The study projects the state would need to raise about $210 billion in additional taxes in order to pull off a single payer system. That’s about $70 billion more than the current state budget. As a lifelong New Yorker, I have pretty thick skin when it comes to taxes, but it’s fair to say this sort of increase would demolish our economy.

In addition to raising taxes for some of the wealthiest New Yorkers, the study says single-payer would also raise taxes for low-income earners, many of whom already receive free health care services through Medicaid. This means households currently making less than $27,500 a year would see their taxes increase by about 12 percent without the added benefit of health care cost savings.

A single payer system would also hit Wall Street with an additional tax on interest, dividends, and capital gains. Few people have run to the defense of the trading capital of the world, but it’s worth noting that Wall Street – possibly the state’s most mobile industry – contributes about $14 billion a year to the state budget and accounts for nearly 20 percent of all tax collections in New York. Imposing yet another tax on the industry would unquestionably send many investors packing to a much more tax-friendly state.

What’s up, doc?

The study goes on to say that the state could lower health care costs by cutting the salaries of America’s most trusted professionals, i.e. your doctor. According to estimates, such a plan would reduce compensation for doctors, hospitals, and other clinicians by as much as 40 percent.

The argument is fatally flawed when you consider the fact the government has been trying for years to cut health care costs through programs like Medicare, Medicaid, and the VA, all with minimal success. Medicaid has been marginally successful, but many doctors refuse to accept Medicaid patients because reimbursement rates are so low. Furthermore, hospital executives constantly argue the need to increase costs for commercial insurance to make up for losses endured as a result of Medicare and Medicaid.

It’s no secret that most physicians make a comfortable living. And rightfully so, the average medical student graduates with $175,000 in debt. But you have to wonder how many people would choose a career in medicine knowing they would ultimately become employees of the state, unable to afford tuition, let alone make a decent living.

As a health plan CEO, you may have guessed that I am opposed to single payer. But not just because of the obvious reasons, which includes the livelihood of my 1,100-person team I consider my family.

Before joining CDPHP, I served as founding member and CEO of Prime Care Physicians, where I co-led a team of 25 cardiologists and helped grow the practice from three employees to a 100-physician, multi-specialty group.

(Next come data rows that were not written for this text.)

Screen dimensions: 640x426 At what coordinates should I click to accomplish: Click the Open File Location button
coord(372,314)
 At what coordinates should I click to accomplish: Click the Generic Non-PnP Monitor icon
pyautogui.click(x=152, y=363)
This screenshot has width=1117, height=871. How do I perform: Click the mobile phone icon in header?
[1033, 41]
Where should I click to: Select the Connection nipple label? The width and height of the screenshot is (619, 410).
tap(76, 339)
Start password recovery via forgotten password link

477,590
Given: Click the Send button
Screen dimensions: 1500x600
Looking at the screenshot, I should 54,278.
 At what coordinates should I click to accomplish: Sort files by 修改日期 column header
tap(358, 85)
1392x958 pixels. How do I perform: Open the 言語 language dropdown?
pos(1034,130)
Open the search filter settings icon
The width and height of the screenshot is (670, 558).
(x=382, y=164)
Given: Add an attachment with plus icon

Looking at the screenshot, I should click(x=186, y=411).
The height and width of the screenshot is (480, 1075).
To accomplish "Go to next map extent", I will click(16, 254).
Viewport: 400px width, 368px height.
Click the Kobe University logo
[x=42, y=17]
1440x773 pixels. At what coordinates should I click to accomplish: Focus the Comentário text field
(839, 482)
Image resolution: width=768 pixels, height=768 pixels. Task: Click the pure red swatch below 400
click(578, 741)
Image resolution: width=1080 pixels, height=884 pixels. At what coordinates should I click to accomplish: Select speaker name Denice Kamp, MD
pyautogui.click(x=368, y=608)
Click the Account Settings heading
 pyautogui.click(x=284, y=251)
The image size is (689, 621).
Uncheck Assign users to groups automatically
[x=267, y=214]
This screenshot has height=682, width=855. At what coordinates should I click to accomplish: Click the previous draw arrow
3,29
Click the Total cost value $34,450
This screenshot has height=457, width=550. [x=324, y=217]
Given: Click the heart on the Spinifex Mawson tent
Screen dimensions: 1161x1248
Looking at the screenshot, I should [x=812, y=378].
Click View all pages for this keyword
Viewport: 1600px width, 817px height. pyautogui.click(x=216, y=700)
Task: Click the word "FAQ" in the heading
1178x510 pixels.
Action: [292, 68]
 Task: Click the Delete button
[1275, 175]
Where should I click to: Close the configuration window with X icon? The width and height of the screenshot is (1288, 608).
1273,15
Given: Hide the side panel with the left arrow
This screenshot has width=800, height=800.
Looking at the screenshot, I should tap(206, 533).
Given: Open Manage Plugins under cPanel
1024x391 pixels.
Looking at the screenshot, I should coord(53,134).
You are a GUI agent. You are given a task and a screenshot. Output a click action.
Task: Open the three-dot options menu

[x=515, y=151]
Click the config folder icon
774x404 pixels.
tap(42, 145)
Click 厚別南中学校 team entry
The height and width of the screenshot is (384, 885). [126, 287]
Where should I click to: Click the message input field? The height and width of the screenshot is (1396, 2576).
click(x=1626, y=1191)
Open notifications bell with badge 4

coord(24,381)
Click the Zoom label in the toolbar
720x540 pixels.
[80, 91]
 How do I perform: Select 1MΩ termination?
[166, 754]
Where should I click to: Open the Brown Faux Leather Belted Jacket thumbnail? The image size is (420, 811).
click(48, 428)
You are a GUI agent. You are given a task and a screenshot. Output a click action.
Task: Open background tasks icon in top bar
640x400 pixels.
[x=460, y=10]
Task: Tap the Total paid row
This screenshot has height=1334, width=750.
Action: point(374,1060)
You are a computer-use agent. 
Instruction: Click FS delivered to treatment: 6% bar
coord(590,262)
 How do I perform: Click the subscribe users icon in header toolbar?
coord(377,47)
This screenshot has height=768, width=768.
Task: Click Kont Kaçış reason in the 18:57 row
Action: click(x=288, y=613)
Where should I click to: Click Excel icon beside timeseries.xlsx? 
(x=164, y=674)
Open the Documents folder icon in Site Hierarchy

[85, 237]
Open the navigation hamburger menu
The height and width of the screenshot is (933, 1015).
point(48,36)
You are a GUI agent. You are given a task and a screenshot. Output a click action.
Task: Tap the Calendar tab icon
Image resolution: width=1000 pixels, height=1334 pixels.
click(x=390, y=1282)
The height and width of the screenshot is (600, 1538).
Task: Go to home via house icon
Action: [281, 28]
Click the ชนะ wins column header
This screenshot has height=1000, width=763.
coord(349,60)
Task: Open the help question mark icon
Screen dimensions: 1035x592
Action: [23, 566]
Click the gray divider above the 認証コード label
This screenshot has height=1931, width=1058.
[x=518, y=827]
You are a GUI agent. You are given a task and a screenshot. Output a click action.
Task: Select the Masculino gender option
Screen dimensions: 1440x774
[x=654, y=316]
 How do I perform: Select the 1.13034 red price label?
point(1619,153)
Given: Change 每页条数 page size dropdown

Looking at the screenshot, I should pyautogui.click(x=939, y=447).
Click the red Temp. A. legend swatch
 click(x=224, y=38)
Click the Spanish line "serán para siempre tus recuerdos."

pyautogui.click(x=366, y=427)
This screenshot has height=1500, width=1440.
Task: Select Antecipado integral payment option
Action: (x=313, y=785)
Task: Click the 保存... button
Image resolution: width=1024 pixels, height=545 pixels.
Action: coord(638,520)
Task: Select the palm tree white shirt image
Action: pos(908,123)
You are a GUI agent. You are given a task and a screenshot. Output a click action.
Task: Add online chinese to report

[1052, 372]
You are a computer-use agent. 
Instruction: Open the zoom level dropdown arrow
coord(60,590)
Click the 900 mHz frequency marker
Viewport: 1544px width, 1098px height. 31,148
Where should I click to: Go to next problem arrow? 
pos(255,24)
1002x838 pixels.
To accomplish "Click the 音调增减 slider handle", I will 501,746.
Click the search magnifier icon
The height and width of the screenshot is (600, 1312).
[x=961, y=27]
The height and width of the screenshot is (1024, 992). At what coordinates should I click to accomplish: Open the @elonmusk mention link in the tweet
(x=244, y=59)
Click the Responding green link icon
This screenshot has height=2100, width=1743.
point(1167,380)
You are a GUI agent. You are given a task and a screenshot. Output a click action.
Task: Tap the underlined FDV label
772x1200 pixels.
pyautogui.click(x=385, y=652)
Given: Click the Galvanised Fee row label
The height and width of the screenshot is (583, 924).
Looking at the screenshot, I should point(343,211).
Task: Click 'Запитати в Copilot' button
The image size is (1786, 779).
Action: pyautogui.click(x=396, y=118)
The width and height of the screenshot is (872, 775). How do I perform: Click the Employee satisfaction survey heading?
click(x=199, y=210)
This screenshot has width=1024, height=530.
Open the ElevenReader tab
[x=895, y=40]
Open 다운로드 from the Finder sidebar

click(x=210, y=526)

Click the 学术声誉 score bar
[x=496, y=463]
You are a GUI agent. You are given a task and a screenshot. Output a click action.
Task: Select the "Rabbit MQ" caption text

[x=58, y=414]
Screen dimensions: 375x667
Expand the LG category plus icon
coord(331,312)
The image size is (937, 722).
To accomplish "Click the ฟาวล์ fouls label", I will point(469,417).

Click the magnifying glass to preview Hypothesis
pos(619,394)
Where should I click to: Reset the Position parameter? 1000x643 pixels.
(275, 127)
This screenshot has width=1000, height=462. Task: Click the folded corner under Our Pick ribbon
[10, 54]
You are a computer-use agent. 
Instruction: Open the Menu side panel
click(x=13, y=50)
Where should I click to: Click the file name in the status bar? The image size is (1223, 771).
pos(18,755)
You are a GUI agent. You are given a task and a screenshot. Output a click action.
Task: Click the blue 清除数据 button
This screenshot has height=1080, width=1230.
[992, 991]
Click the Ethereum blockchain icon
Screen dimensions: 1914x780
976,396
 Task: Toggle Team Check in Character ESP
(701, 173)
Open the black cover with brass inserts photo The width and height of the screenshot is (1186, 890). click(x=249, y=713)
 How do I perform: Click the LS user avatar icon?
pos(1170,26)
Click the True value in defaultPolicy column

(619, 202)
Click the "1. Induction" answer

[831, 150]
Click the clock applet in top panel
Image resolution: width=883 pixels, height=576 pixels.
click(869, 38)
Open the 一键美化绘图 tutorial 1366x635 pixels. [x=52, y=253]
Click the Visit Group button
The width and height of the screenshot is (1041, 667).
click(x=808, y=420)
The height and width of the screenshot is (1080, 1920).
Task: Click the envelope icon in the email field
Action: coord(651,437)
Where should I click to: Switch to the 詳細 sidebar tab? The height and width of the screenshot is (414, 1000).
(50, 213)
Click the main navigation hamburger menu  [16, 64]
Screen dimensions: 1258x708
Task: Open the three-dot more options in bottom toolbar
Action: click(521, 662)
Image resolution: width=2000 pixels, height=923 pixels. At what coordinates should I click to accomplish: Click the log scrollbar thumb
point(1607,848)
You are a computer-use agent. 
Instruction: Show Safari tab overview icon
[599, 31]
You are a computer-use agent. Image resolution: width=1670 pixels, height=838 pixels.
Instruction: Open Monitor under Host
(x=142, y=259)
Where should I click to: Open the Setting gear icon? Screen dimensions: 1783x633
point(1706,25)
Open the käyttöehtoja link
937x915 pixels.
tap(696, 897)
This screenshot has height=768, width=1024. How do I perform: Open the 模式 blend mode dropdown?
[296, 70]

I joined CDPHP in 2008 because I saw an opportunity to make a difference in peoples’ lives by improving the quality of care we provide to the community. Since then, CDPHP has been recognized as one of the top-rated plans in the nation; we have been named one the Best Companies to Work for in New York for 10 consecutive years; and we were recently named “Highest in Member Satisfaction among Commercial Health Plans in NY” by J.D. Power for the second consecutive year. This isn’t a commercial, these are facts.

Every New Yorker deserves high-quality, affordable health care. In fact, the state has been very successful in providing insurance coverage to more than 95 percent of residents and currently has the lowest uninsured rate in history. While much more work needs to be done to cut costs and get more people covered, allowing the government to take over something as important as your health care is simply not the answer.

I don’t blame reporters for the misleading headline suggesting single payer is “feasible” in New York. After all, I know the editors, not reporters, are the ones under the gun to grab readers’ attention. But before you draw any assumptions about an issue as an important as your health, I hope you’ll take the time to read the entire story and understand the implications of such a downright scary proposition.